INTERVIEW WITH CONTEMPORARY INDIAN ARTIST RAMESH GORJALA
My introduction to artist Ramesh Gorjala happened in 2007. At that time, I was getting exposed to a variety of artists in India and their unique styles, and loving every moment of it. There was buzz in the art world about this new artist whose works were selling like hot cakes, and his paintings were unique, combining a traditional art form like Kalamkari with modern day techniques. I was intrigued!
I remember Ramesh as being soft spoken, shy, down to earth and humble. Since then, over the years of working with him, I have gotten to know the person behind the art and watch his work evolve over time. I am amazed at how he is always experimenting to come up with some unique treatment for his works, while staying within the original boundaries and theme of Kalamkari and contemporary art. And, despite gaining immense fame and success, he continues to be grounded and true to his roots.
What follows is an excerpt of a recent conversation with him during my recent visit to India, about his roots in Kalamkari and his journey as an artist.
Ramesh, what does art mean to you?
Very difficult question, madam. Without art, my life would be over. It is a part of my life — from 9:30am to night, sometimes 1:30am or so. There is no other thought in the mind.
You grew up in a small town in Andhra Pradesh, and now you are one of the top artists in India.

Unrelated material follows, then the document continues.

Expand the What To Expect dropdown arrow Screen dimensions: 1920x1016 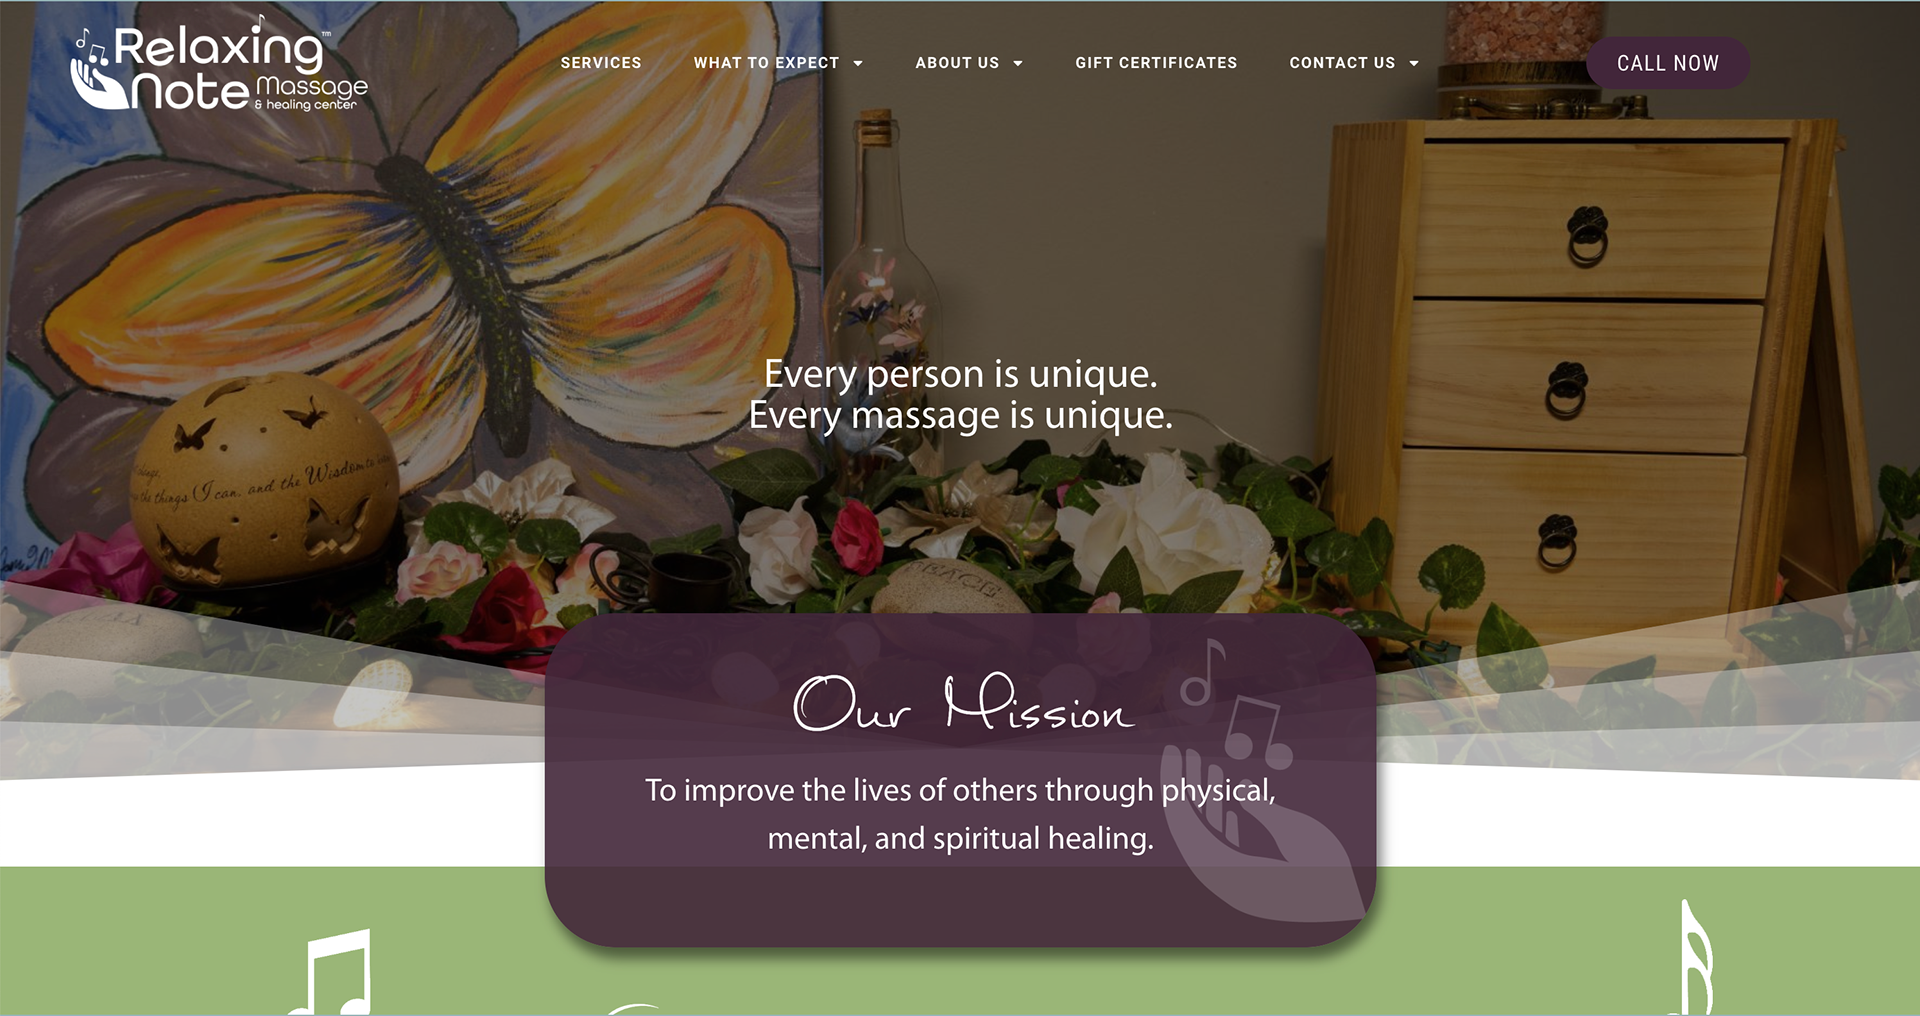(858, 63)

Can you talk about the beginning of your artistic journey?
I come from a small village, where one of my friends belonged to a family of folk artists — I was fascinated by his work and I pleaded with my friend to teach me those skills. I was in grade 9 then. I told my father that I wanted to learn how to draw, so he contacted one of my uncles in the village, Balaji Theertham. He taught me Kalamkari drawing. My grandfather apparently had something to do with Kalamkari as well, while my parents were weavers and owners of handlooms to make Venkatgiri sarees.
I always wanted to add something different to traditional Kalamkari and its techniques. Not knowing better, I registered for a B Com (Bachelor of Commerce) degree in 1998, but dropped out after the first year as I began to explore drawing and painting on my own. Around that time, someone told me that I could actually study art in college, and that’s how I went to JNTU in Hyderabad.
How was the experience in art school?
Because traditional kalamkari used vegetable dyes, I was introduced to acrylic colors in art college. I struggled with how to mix them, but I learnt. In my final year, however, my teacher was Stanley Suresh. He told us that the mind is a powerful tool. Submit one art assignment every week, using only the mind. We did that for the entire year. For the first time, I understood what happens in the mind, how I think and can express that via drawing. It was his way of teaching what contemporary art is all about.
How did the community of senior artists in Hyderabad help provide a launching pad in your career?
Senior artists like Laxman Aelay, Fawad Tamkanat, Stanley Suresh and Hanumantha Rao began to organize exhibitions of their work, in India and abroad. I observed how they worked. For example, watching Husain draw his horses, one could learn how to draw a horse. I got ideas from watching their work and understood the importance of ‘idea.’ I began to work on this and made a few drawings on paper.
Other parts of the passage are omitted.